● **Problem description**
Output these entries as a Markdown table with two columns, Row and Line, putting a row number in Row and one line of the entries in Line, and skip any blank lines.
----- Entries shown -----
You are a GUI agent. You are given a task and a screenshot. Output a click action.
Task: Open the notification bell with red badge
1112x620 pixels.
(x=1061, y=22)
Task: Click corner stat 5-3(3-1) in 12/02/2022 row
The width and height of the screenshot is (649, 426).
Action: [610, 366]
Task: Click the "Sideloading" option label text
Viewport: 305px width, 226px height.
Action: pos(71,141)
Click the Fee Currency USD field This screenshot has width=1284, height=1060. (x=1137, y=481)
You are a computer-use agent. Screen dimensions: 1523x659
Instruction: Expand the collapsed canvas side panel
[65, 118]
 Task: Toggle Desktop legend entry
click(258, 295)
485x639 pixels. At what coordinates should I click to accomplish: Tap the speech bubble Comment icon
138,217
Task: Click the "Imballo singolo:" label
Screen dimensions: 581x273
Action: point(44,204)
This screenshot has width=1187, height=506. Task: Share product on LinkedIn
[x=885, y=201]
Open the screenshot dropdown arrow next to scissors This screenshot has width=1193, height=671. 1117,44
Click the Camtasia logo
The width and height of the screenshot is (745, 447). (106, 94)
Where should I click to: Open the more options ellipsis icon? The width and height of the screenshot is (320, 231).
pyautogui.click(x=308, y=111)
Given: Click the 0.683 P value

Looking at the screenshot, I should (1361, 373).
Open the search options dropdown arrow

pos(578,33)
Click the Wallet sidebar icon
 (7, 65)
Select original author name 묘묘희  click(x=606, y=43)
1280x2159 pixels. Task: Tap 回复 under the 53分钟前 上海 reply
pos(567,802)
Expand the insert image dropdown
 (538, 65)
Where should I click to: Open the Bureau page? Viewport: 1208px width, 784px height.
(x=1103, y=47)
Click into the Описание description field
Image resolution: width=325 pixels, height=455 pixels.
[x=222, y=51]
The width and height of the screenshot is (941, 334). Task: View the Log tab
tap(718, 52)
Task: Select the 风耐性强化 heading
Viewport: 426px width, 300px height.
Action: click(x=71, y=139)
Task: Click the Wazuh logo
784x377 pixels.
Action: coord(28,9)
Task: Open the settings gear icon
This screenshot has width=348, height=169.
-----
● **Written solution**
| Row | Line |
|---|---|
| 1 | You are a GUI agent. You are given a task and a screenshot. Output a click action. |
| 2 | Task: Open the notification bell with red badge |
| 3 | 1112x620 pixels. |
| 4 | (x=1061, y=22) |
| 5 | Task: Click corner stat 5-3(3-1) in 12/02/2022 row |
| 6 | The width and height of the screenshot is (649, 426). |
| 7 | Action: [610, 366] |
| 8 | Task: Click the "Sideloading" option label text |
| 9 | Viewport: 305px width, 226px height. |
| 10 | Action: pos(71,141) |
| 11 | Click the Fee Currency USD field This screenshot has width=1284, height=1060. (x=1137, y=481) |
| 12 | You are a computer-use agent. Screen dimensions: 1523x659 |
| 13 | Instruction: Expand the collapsed canvas side panel |
| 14 | [65, 118] |
| 15 |  Task: Toggle Desktop legend entry |
| 16 | click(258, 295) |
| 17 | 485x639 pixels. At what coordinates should I click to accomplish: Tap the speech bubble Comment icon |
| 18 | 138,217 |
| 19 | Task: Click the "Imballo singolo:" label |
| 20 | Screen dimensions: 581x273 |
| 21 | Action: point(44,204) |
| 22 | This screenshot has width=1187, height=506. Task: Share product on LinkedIn |
| 23 | [x=885, y=201] |
| 24 | Open the screenshot dropdown arrow next to scissors This screenshot has width=1193, height=671. 1117,44 |
| 25 | Click the Camtasia logo |
| 26 | The width and height of the screenshot is (745, 447). (106, 94) |
| 27 | Where should I click to: Open the more options ellipsis icon? The width and height of the screenshot is (320, 231). |
| 28 | pyautogui.click(x=308, y=111) |
| 29 | Given: Click the 0.683 P value |
| 30 | Looking at the screenshot, I should (1361, 373). |
| 31 | Open the search options dropdown arrow |
| 32 | pos(578,33) |
| 33 | Click the Wallet sidebar icon |
| 34 |  (7, 65) |
| 35 | Select original author name 묘묘희  click(x=606, y=43) |
| 36 | 1280x2159 pixels. Task: Tap 回复 under the 53分钟前 上海 reply |
| 37 | pos(567,802) |
| 38 | Expand the insert image dropdown |
| 39 |  (538, 65) |
| 40 | Where should I click to: Open the Bureau page? Viewport: 1208px width, 784px height. |
| 41 | (x=1103, y=47) |
| 42 | Click into the Описание description field |
| 43 | Image resolution: width=325 pixels, height=455 pixels. |
| 44 | [x=222, y=51] |
| 45 | The width and height of the screenshot is (941, 334). Task: View the Log tab |
| 46 | tap(718, 52) |
| 47 | Task: Select the 风耐性强化 heading |
| 48 | Viewport: 426px width, 300px height. |
| 49 | Action: click(x=71, y=139) |
| 50 | Task: Click the Wazuh logo |
| 51 | 784x377 pixels. |
| 52 | Action: coord(28,9) |
| 53 | Task: Open the settings gear icon |
| 54 | This screenshot has width=348, height=169. |